We went through this (you and I) on this very list just recently. You're still reasoning along the lines of:
1. We must do something. 2. This is something. 3. Therefore, we must do this.
Not only is this logically fallacious, you haven't really proven 1. as yet. Note that de: Wikipedia recently beat two commercial encyclopedias in blind testing without imposing review boards.
Adding some type of article review system that could scale to cover a large part of our content would be a massive improvement. Experts should have seats on those review boards, but so should non-experts. Neither the views of experts or non-experts would carry more weight - both would be equal (the consensus view of the board itself is what would count).
I suspect review boards will not scale. What is the processing rate of a review board likely to be? How many articles are there again? How many being created each day?
While reviewing content sounds like a good ide (to me too), there should be a way to do it wihtout seeming to repudiate the concept of the wiki. I'm not actually wedded to the idea myself, but repudiating it as you describe would be extremely jarring culturally and - and this is the important point - demotivating for the volunteers.
If it can at all be done within the wiki process, it should be. de: is solid evidence it can be achieved within the wiki process; neither your assertions nor those of the Britannica editor are solid evidence it can't.
(And I'm still seeking details of what de: did to get to that standard! Could someone on de: please tell us? cc'd to wikipedia-l for this purpose)
- d.
On Wed, 17 Nov 2004 20:21:42 +1100, David Gerard fun@thingy.apana.org.au wrote:
[snip]
While reviewing content sounds like a good ide (to me too), there should be a way to do it wihtout seeming to repudiate the concept of the wiki. I'm not actually wedded to the idea myself, but repudiating it as you describe would be extremely jarring culturally and - and this is the important point
- demotivating for the volunteers.
How about a system wherein a 'reviewer' (some kind of privileged user) or review board has the right to stamp an 'approved' label on a particular revision of a given Wikipedia article?
After being 'reviewed', the article itself could be freely revised and altered just like any other article, but the 'approved' label would only refer to the past revision which was approved, and the label would not carry forward to a new revision until it was 're-approved'.
Obviously the set of 'approved articles' will be much smaller and much more out-of-date than the rest of Wikipedia, but the idea is that a casual reader can place greater trust in their correctness and quality than he/she can in a typical Wikipedia article. We could even, if desired, create a fork consisting of only 'approved' articles which could be used for people very concerned with correctness and quality. (Maybe a 'fork' is the wrong word, since it would not be a one-time move; it would simply be a different view into the usual Wikipedia.)
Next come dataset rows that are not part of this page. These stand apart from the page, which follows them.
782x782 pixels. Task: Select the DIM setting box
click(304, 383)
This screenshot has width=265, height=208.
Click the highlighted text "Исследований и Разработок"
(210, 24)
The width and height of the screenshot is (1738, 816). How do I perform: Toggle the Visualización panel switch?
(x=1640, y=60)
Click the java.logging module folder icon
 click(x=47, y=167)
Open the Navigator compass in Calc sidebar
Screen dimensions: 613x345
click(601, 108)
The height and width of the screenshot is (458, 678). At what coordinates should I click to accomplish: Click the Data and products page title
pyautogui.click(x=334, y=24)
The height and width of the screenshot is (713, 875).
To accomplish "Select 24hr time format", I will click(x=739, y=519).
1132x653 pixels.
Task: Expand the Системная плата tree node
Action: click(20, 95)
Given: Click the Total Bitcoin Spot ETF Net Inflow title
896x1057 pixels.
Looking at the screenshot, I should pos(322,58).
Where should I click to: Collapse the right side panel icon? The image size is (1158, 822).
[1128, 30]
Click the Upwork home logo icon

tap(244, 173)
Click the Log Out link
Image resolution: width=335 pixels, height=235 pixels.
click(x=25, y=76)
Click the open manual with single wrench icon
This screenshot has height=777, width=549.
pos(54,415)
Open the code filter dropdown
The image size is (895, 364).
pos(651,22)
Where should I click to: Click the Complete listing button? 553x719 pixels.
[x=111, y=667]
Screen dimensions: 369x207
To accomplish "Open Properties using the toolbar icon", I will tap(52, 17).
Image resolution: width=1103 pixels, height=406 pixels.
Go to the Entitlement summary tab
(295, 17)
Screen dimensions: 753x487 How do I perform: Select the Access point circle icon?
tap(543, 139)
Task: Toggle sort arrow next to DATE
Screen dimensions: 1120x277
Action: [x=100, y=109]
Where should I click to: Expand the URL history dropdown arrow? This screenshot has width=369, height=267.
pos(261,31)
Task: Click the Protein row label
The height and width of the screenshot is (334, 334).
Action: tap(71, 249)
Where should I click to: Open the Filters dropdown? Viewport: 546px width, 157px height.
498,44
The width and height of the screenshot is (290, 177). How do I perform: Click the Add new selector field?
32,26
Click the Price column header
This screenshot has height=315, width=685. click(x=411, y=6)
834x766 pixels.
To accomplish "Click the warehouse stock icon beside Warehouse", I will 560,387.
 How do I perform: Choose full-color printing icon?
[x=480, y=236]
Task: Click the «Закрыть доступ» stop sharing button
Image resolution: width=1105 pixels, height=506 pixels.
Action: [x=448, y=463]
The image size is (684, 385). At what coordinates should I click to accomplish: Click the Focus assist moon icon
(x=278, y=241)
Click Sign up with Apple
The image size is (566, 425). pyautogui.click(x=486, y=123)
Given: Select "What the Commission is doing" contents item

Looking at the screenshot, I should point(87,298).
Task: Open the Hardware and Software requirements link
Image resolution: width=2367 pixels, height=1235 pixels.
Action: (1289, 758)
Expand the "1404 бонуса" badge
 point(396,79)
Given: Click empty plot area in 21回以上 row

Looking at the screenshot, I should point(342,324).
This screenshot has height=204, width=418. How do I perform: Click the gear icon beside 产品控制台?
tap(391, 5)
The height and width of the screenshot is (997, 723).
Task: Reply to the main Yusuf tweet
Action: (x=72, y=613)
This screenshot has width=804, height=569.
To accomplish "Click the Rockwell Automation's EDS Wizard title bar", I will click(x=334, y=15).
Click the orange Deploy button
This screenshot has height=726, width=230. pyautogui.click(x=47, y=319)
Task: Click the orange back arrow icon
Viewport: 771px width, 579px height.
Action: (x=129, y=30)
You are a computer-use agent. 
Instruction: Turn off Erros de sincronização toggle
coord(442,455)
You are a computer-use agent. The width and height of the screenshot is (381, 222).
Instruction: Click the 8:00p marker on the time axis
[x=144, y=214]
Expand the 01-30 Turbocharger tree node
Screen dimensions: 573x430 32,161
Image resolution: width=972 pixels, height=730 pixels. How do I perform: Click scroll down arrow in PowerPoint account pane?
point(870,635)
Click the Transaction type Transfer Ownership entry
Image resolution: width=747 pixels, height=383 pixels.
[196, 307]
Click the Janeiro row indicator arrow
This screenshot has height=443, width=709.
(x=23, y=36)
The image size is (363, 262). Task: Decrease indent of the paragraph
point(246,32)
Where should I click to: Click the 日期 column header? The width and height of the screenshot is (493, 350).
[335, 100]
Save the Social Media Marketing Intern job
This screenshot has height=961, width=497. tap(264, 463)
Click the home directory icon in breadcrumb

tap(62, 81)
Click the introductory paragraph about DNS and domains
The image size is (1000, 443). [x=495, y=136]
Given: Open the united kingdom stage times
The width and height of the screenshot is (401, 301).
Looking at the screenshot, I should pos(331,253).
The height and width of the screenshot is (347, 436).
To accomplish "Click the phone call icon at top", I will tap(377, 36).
For example, a teacher may not feel comfortable pointing a student to Wikipedia knowing there is a possibility, however remote, that when the student accesses the article 'Jew' she will find a random antisemitic rant or just wrong information. Even though we all know such a rant would be immediately removed (as they have been before) there is still some damage done here, and the potential for this probably deters people from endorsing Wikipedia's use. The approval-based Wikipedia 'fork' would suffer from limited and dated content, but would at least not have this problem, and could be 'safely' recommended.
The danger with a system is that we could create the impression that an article must be 'approved' to be believable; however, I think this could be overcome by using the same arguments we use now, about the collaborative process working most of the time.